**FRAGMENT TEKSTU:**
+++

Przemierzał kontynenty, by wszystkim głosić Ewangelię

Przemówienie po projekcji filmu "Karol, Papież, który pozostał człowiekiem", 30.03.2006

Wieczorem 30 marca w Auli Pawła VI odbyła się projekcja filmu «Karol, un Papa rimasto uomo» («Karol, Papież, który pozostał człowiekiem») w reżyserii Giacoma Battiata, z polskim aktorem Piotrem Adamczykiem w roli głównej. Uczestniczyli w niej Benedykt XVI, aktorzy, realizatorzy i kilka tysięcy widzów — pracownicy Kurii Rzymskiej oraz zaproszeni goście. «Postać wyłaniająca się z filmu — powiedział po jego obejrzeniu Papież — to niestrudzony prorok nadziei i pokoju, który przemierzał ścieżki ziemskiego globu, by wszystkim głosić Ewangelię».

Księża Kardynałowie, drodzy Bracia w biskupstwie i kapłaństwie, szanowni Panowie i Panie!

Gdy w pamięci i sercu mamy jeszcze obrazy pontyfikatu Jana Pawła II, przedstawionego w tak interesujący sposób, serdeczną myślą obejmuję tych, którzy przyczynili się do zrealizowania tego filmu telewizyjnego o znamiennym tytule: Karol, Papież, który pozostał człowiekiem. Dziś wieczorem doznaliśmy na nowo takich samych emocji jak w maju minionego roku, kiedy niedługo po śmierci umiłowanego Papieża oglądaliśmy w tej auli pierwszą część filmu. Wdzięczny jestem reżyserowi i autorowi scenariusza Giacomowi Battiatowi oraz jego współpracownikom, którzy umiejętnie i ze znawstwem pokazali nam najważniejsze momenty posługi apostolskiej mojego czcigodnego Poprzednika; serdeczne podziękowanie składam aktorowi Piotrowi Adamczykowi, odtwórcy głównej roli, który wcielił się w jego postać, a także odtwórcom pozostałych ról; szczere uznanie pragnę wyrazić producentowi Pietrowi Valsecchiemu oraz obecnym tu dyrektorom wytwórni filmowych Taodue i Mediaset.

+++

**DOSTARCZONE DANE:**

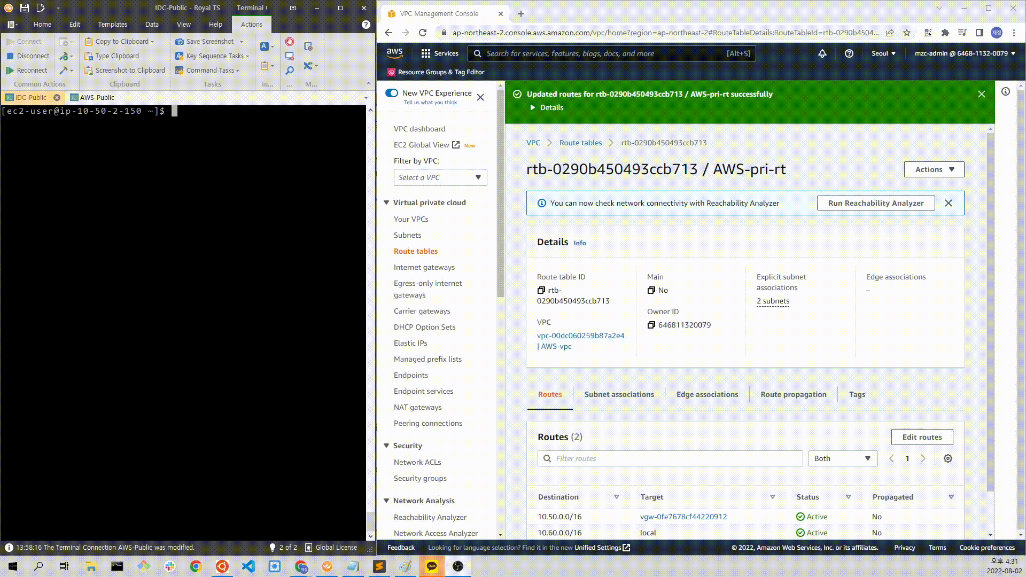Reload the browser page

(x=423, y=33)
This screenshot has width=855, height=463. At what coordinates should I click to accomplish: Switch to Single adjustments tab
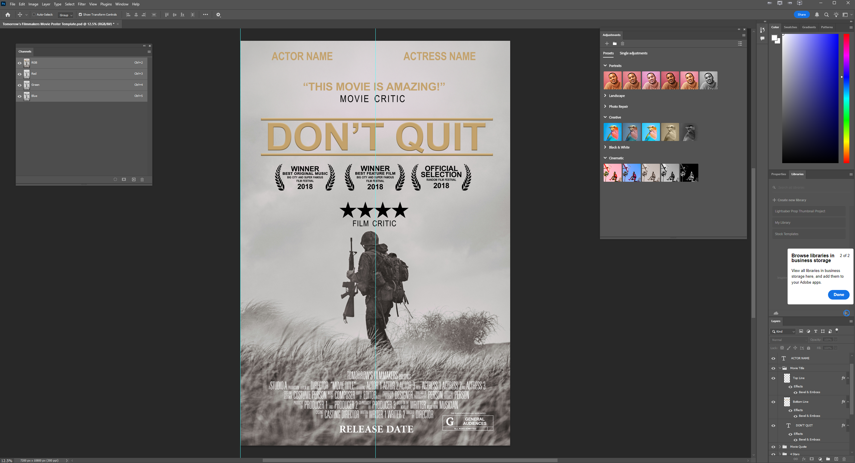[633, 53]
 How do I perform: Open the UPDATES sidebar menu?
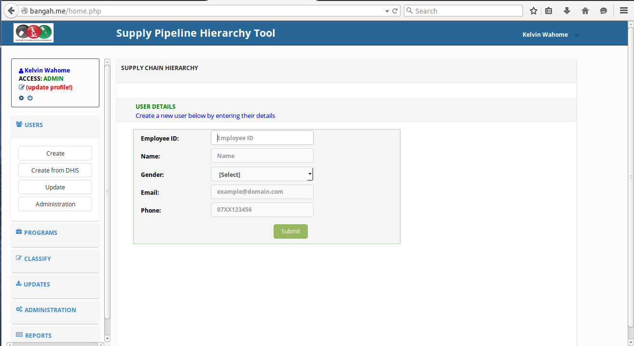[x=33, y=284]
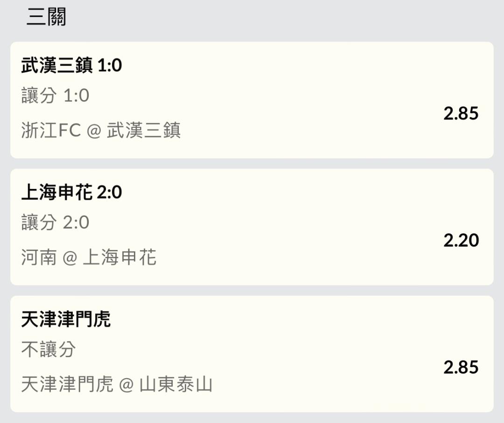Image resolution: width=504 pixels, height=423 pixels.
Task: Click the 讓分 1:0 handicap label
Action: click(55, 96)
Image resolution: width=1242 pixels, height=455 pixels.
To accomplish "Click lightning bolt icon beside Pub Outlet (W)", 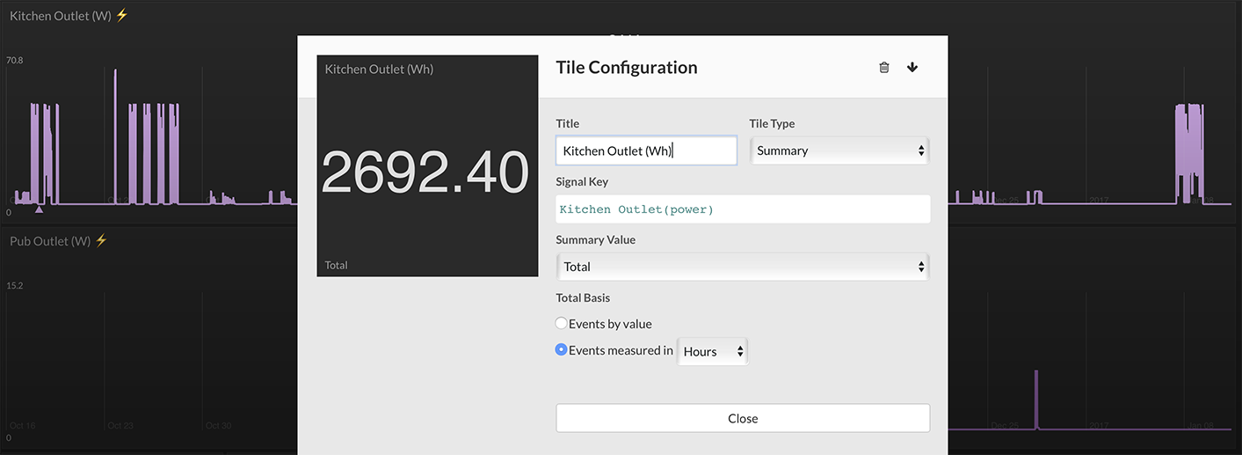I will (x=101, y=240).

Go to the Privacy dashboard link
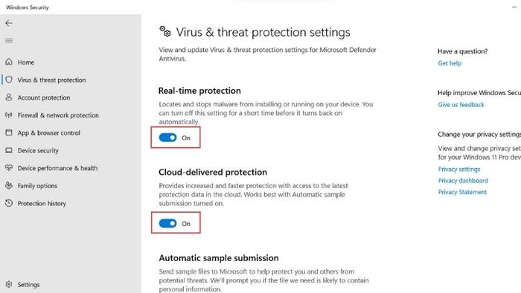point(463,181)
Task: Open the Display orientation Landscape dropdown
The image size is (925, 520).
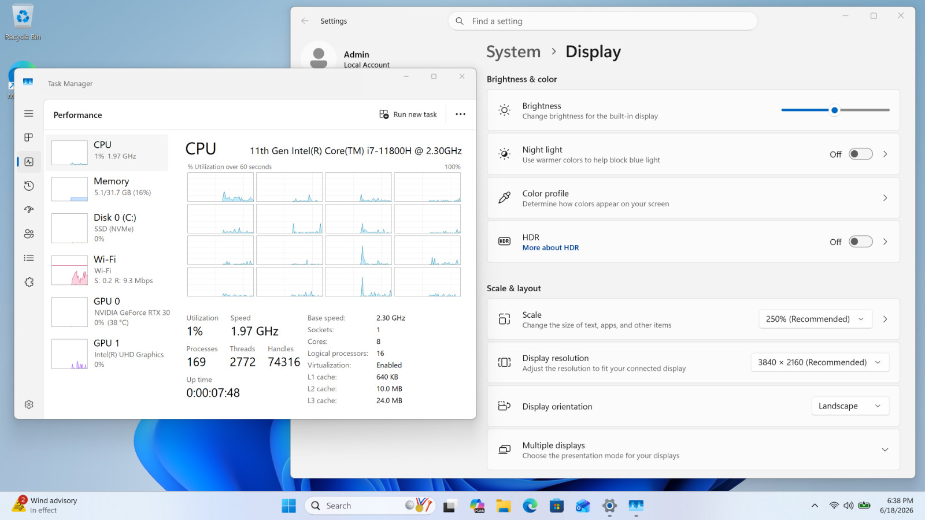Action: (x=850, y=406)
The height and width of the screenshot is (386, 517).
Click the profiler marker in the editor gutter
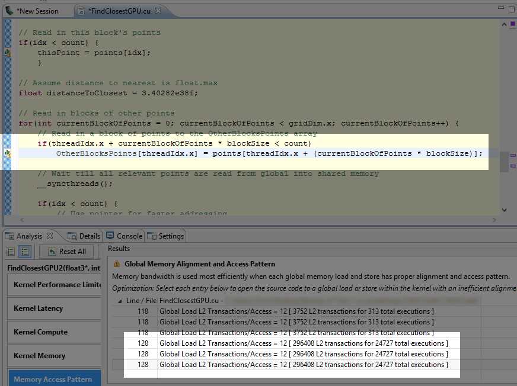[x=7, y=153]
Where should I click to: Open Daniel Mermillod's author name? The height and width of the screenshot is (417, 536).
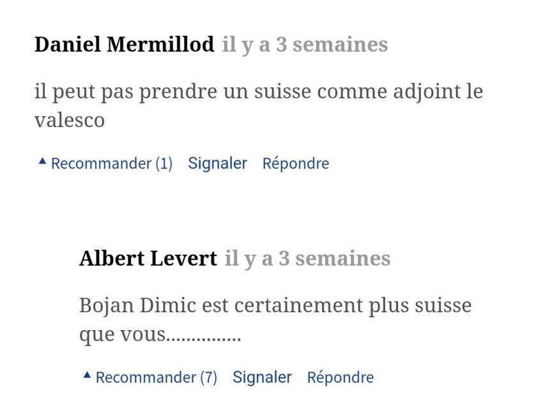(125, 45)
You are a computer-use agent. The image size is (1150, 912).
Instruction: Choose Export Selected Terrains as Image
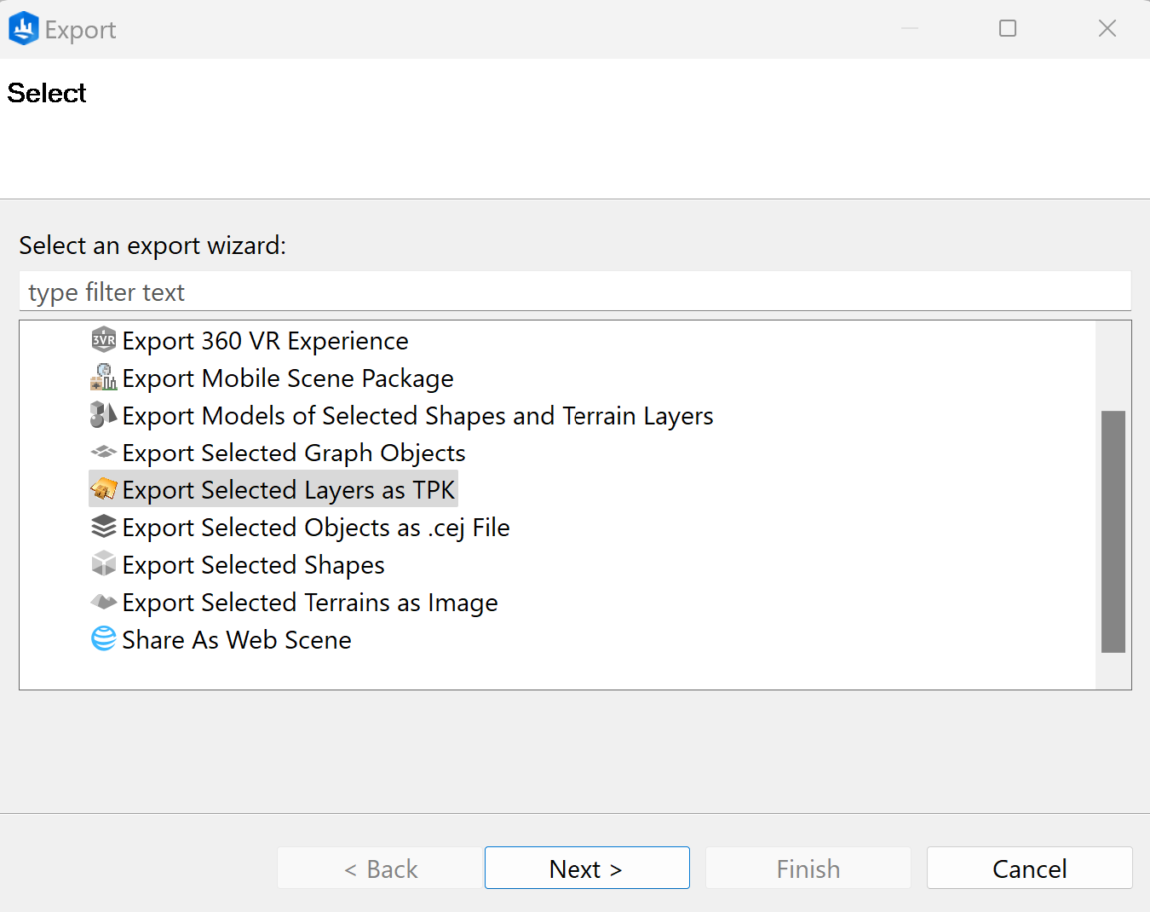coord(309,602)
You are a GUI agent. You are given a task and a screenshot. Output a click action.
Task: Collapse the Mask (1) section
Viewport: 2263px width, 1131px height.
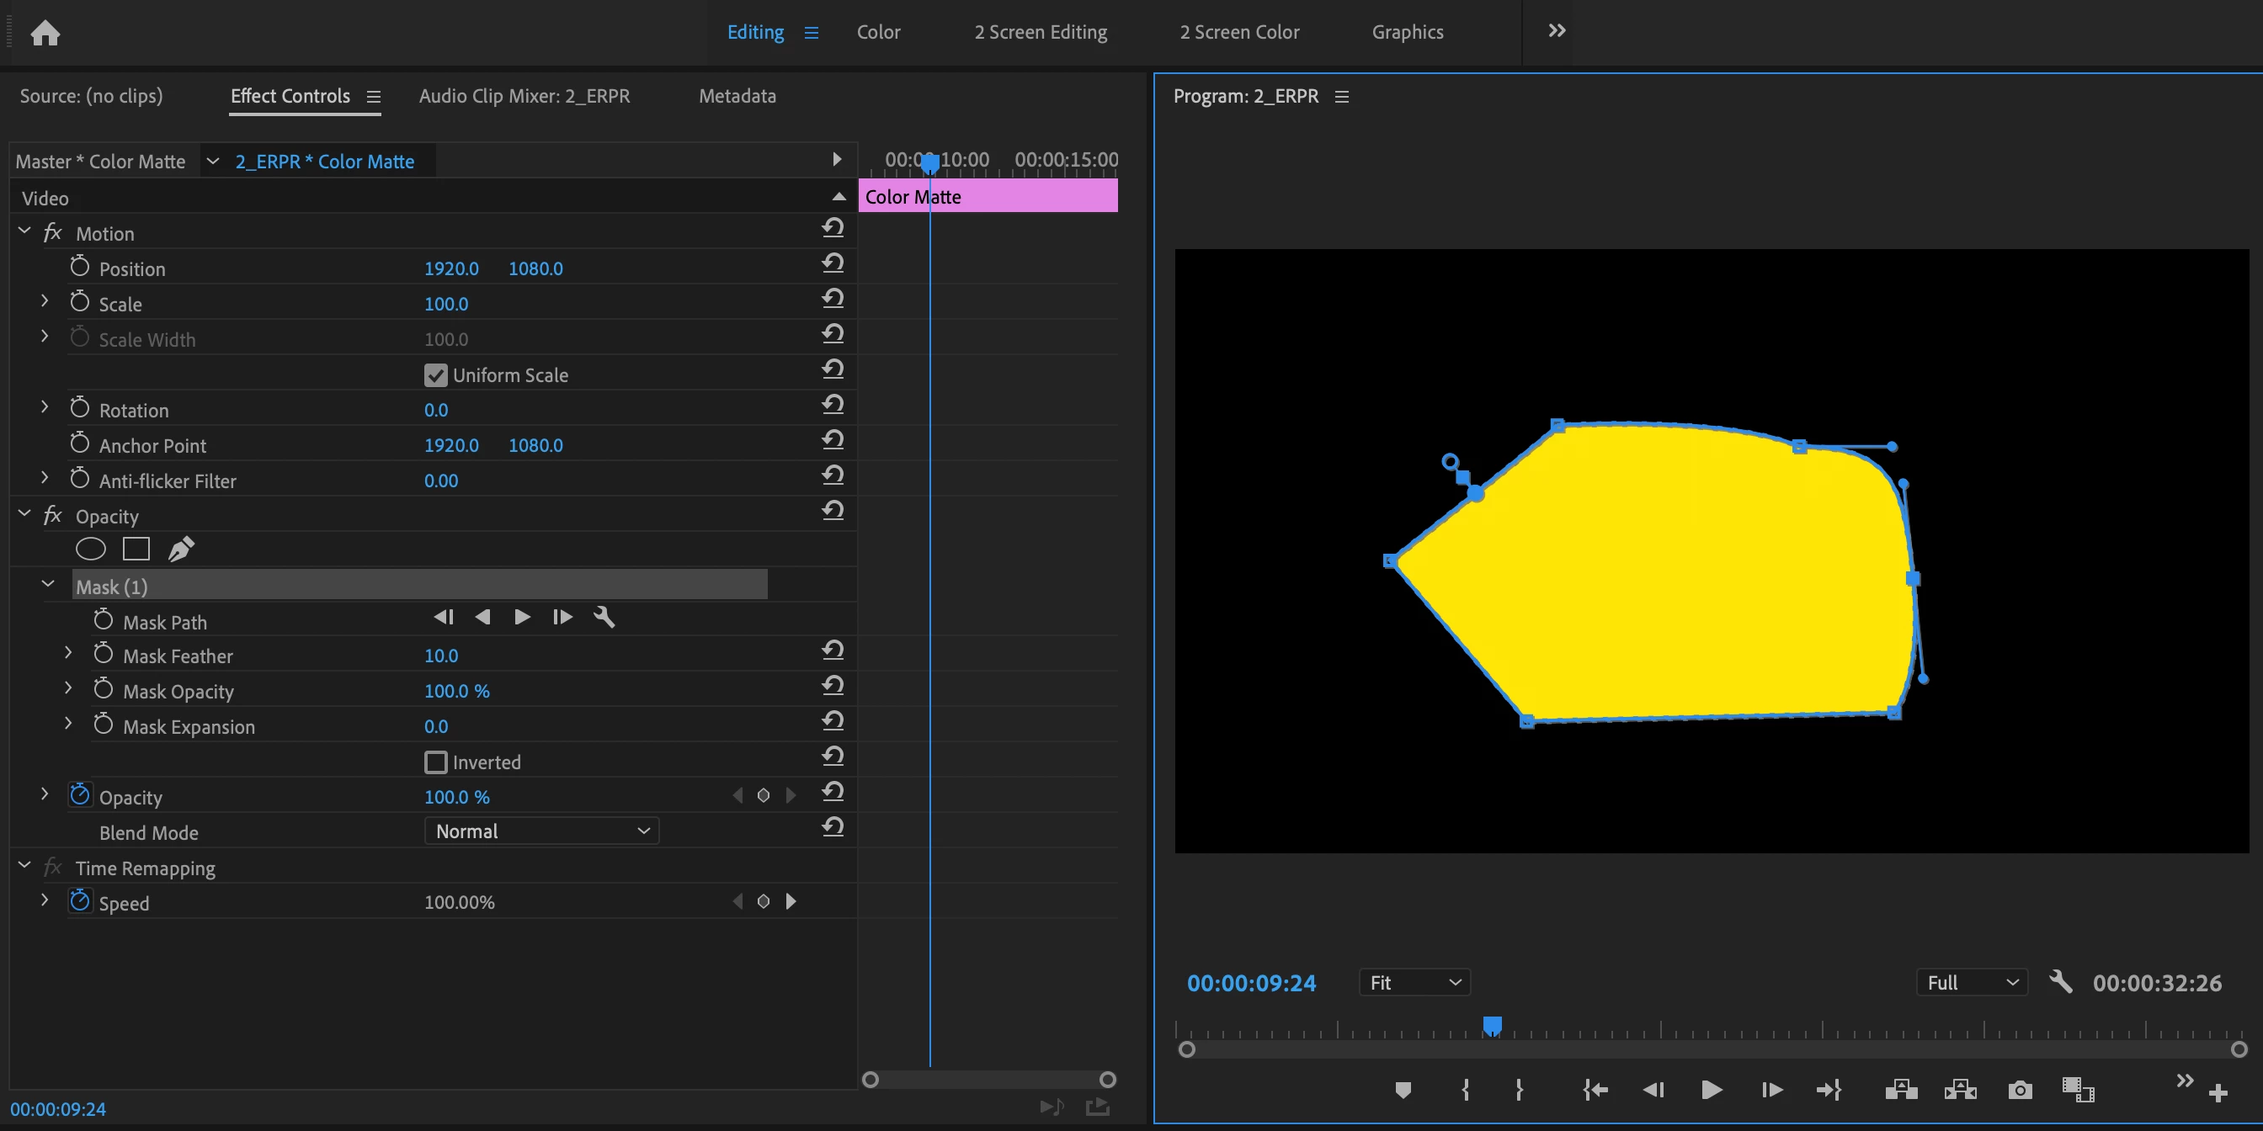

+++

**ZESTAW ZADAŃ:**
A: Streść krócej akapit fragmentu tekstu zaczynający się od słów „Gdy w pamięci i sercu”, zachowując jego główne fakty.
B: Przytocz wiernie z fragmentu tekstu część zawartą między słowami „Wieczorem 30 marca” a „Panowie i Panie!”, łącznie z nimi.
C: Proszę odpowiedzieć na podstawie fragmentu tekstu:
(i) W jakim miejscu odbyła się projekcja filmu?
(ii) Kto jest wymieniony jako producent filmu?
(iii) Kiedy w tej auli oglądano pierwszą część filmu?

**ODPOWIEDZI DO ZADAŃ:**
A: Mówca dziękuje twórcom filmu telewizyjnego „Karol, Papież, który pozostał człowiekiem” o pontyfikacie Jana Pawła II. Zaznacza, że tego wieczoru przeżył te same emocje co w maju minionego roku, gdy niedługo po śmierci Papieża oglądano w tej auli pierwszą część filmu. Dziękuje reżyserowi i scenarzyście Giacomowi Battiatowi z współpracownikami za ukazanie najważniejszych momentów posługi swojego Poprzednika, Piotrowi Adamczykowi za główną rolę oraz pozostałym aktorom. Uznanie wyraża producentowi Pietrowi Valsecchiemu i dyrektorom wytwórni Taodue i Mediaset.

B:
Wieczorem 30 marca w Auli Pawła VI odbyła się projekcja filmu «Karol, un Papa rimasto uomo» («Karol, Papież, który pozostał człowiekiem») w reżyserii Giacoma Battiata, z polskim aktorem Piotrem Adamczykiem w roli głównej. Uczestniczyli w niej Benedykt XVI, aktorzy, realizatorzy i kilka tysięcy widzów — pracownicy Kurii Rzymskiej oraz zaproszeni goście. «Postać wyłaniająca się z filmu — powiedział po jego obejrzeniu Papież — to niestrudzony prorok nadziei i pokoju, który przemierzał ścieżki ziemskiego globu, by wszystkim głosić Ewangelię».

Księża Kardynałowie, drodzy Bracia w biskupstwie i kapłaństwie, szanowni Panowie i Panie!

C:
(i) W Auli Pawła VI.
(ii) Pietro Valsecchi.
(iii) W maju minionego roku, niedługo po śmierci Papieża.